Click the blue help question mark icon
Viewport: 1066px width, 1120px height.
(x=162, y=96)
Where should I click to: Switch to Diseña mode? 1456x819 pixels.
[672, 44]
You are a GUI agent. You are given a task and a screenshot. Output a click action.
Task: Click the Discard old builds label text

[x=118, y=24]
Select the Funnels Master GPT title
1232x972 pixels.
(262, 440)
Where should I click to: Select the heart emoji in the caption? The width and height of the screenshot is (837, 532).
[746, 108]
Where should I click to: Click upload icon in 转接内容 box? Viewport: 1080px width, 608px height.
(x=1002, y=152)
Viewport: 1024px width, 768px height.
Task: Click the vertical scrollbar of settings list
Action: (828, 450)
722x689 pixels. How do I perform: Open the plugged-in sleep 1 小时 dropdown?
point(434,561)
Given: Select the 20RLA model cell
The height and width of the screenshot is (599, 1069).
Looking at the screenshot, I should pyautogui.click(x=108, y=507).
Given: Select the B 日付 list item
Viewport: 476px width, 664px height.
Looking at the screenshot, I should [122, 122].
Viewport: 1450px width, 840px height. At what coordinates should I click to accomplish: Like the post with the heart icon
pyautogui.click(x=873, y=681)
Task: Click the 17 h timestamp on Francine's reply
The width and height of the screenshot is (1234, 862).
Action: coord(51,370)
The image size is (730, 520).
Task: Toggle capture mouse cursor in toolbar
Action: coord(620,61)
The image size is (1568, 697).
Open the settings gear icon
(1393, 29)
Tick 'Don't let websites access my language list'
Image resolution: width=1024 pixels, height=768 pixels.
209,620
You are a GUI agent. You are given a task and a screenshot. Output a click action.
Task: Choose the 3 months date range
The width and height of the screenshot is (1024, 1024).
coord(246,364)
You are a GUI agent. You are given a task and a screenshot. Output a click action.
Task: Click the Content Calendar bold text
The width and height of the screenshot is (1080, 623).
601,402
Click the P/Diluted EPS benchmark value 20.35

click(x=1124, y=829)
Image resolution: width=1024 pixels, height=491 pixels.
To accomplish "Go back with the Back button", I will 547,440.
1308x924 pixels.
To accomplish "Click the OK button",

REQUIRED WORK | Copy every one of the records above line for line, with no changes.

ANSWER FOR THE TASK |
Click the blue help question mark icon
Viewport: 1066px width, 1120px height.
(x=162, y=96)
Where should I click to: Switch to Diseña mode? 1456x819 pixels.
[672, 44]
You are a GUI agent. You are given a task and a screenshot. Output a click action.
Task: Click the Discard old builds label text

[x=118, y=24]
Select the Funnels Master GPT title
1232x972 pixels.
(262, 440)
Where should I click to: Select the heart emoji in the caption? The width and height of the screenshot is (837, 532).
[746, 108]
Where should I click to: Click upload icon in 转接内容 box? Viewport: 1080px width, 608px height.
(x=1002, y=152)
Viewport: 1024px width, 768px height.
Task: Click the vertical scrollbar of settings list
Action: (828, 450)
722x689 pixels. How do I perform: Open the plugged-in sleep 1 小时 dropdown?
point(434,561)
Given: Select the 20RLA model cell
The height and width of the screenshot is (599, 1069).
Looking at the screenshot, I should pyautogui.click(x=108, y=507).
Given: Select the B 日付 list item
Viewport: 476px width, 664px height.
Looking at the screenshot, I should [122, 122].
Viewport: 1450px width, 840px height. At what coordinates should I click to accomplish: Like the post with the heart icon
pyautogui.click(x=873, y=681)
Task: Click the 17 h timestamp on Francine's reply
The width and height of the screenshot is (1234, 862).
Action: coord(51,370)
The image size is (730, 520).
Task: Toggle capture mouse cursor in toolbar
Action: coord(620,61)
The image size is (1568, 697).
Open the settings gear icon
(1393, 29)
Tick 'Don't let websites access my language list'
Image resolution: width=1024 pixels, height=768 pixels.
209,620
You are a GUI agent. You are given a task and a screenshot. Output a click action.
Task: Choose the 3 months date range
The width and height of the screenshot is (1024, 1024).
coord(246,364)
You are a GUI agent. You are given a task and a screenshot. Output a click action.
Task: Click the Content Calendar bold text
The width and height of the screenshot is (1080, 623).
601,402
Click the P/Diluted EPS benchmark value 20.35

click(x=1124, y=829)
Image resolution: width=1024 pixels, height=491 pixels.
To accomplish "Go back with the Back button", I will 547,440.
1308x924 pixels.
To accomplish "Click the OK button",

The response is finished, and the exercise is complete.